EFFECTS OF THE INVENTION
[0023] According to the voice synthesis device of the present
invention, it is possible to reproduce variations of voice quality
with characteristic tones, based on tension and relaxation of a
phonatory organ, emotion, feeling of the voice, or utterance style.
Like in natural speeches, the characteristic tones are observed
partially in one utterance, as a cracked voice and a pressed voice.
According to the voice synthesis device of the present invention, a
strength of the tension and relaxation of a phonatory organ, the
emotion, the feeling of the voice, or the utterance style is
controlled according to an occurrence frequency of the
characteristic tone. Thereby, it is possible to generate voices
with the characteristic tones in the utterance, at more appropriate
temporal positions.
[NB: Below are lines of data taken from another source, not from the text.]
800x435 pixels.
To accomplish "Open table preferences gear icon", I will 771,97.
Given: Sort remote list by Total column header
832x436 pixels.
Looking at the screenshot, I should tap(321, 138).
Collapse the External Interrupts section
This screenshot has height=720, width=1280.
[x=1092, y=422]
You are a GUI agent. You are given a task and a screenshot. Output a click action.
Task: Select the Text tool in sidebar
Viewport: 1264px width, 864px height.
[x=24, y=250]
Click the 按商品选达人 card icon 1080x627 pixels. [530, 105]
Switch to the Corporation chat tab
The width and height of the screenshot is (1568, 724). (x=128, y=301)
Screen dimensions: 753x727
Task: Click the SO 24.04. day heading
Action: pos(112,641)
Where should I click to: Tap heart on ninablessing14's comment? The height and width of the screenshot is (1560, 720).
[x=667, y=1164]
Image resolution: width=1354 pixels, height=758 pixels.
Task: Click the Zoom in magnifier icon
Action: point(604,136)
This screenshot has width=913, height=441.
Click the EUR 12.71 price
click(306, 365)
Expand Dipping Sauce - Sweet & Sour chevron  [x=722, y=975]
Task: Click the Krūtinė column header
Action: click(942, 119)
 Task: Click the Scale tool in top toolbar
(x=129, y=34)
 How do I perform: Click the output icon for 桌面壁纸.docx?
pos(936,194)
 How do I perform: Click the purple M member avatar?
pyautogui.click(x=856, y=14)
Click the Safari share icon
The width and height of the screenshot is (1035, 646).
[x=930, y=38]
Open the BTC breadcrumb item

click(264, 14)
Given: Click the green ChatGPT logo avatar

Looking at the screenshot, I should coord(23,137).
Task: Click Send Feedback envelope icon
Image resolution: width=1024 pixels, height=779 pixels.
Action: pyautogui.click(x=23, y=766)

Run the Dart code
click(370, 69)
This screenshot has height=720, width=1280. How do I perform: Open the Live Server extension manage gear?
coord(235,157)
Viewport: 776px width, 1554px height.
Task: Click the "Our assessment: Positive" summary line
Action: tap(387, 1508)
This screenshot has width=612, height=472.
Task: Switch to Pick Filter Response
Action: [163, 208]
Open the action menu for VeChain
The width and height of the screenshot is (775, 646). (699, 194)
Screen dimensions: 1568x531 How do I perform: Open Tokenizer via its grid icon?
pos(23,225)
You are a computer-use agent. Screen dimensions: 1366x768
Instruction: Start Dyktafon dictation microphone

According to the voice synthesis device of the
present invention, it is also possible to generate voices of a
plurality of kinds of characteristic tones in one utterance in good
balance. Thereby, it is possible to control complicated voice
expression.
BRIEF DESCRIPTION OF THE DRAWINGS
[0024] FIG. 1 is a block diagram of the conventional voice
synthesis device.
[0025] FIG. 2 is a graph sowing a method of mixing emotions by the
conventional voice synthesis device.
[0026] FIG. 3 is a graph of a conversion function for converting an
emotionless voice into a voice with emotion, regarding the
conventional voice synthesis device.
[0027] FIG. 4 is a block diagram of a voice synthesis device
according to the first embodiment of the present invention.
[0028] FIG. 5 is a block diagram showing a part of the voice
synthesis device according to the first embodiment of the present
invention.
[0029] FIG. 6 is a table showing one example of information which
is recorded in an estimate equation/threshold value storage unit of
the voice synthesis device of FIG. 5.
[0030] FIGS. 7A to 7D are graphs each showing occurrence
frequencies of respective phonologic kinds of a
characteristic-tonal voice in an actual speech.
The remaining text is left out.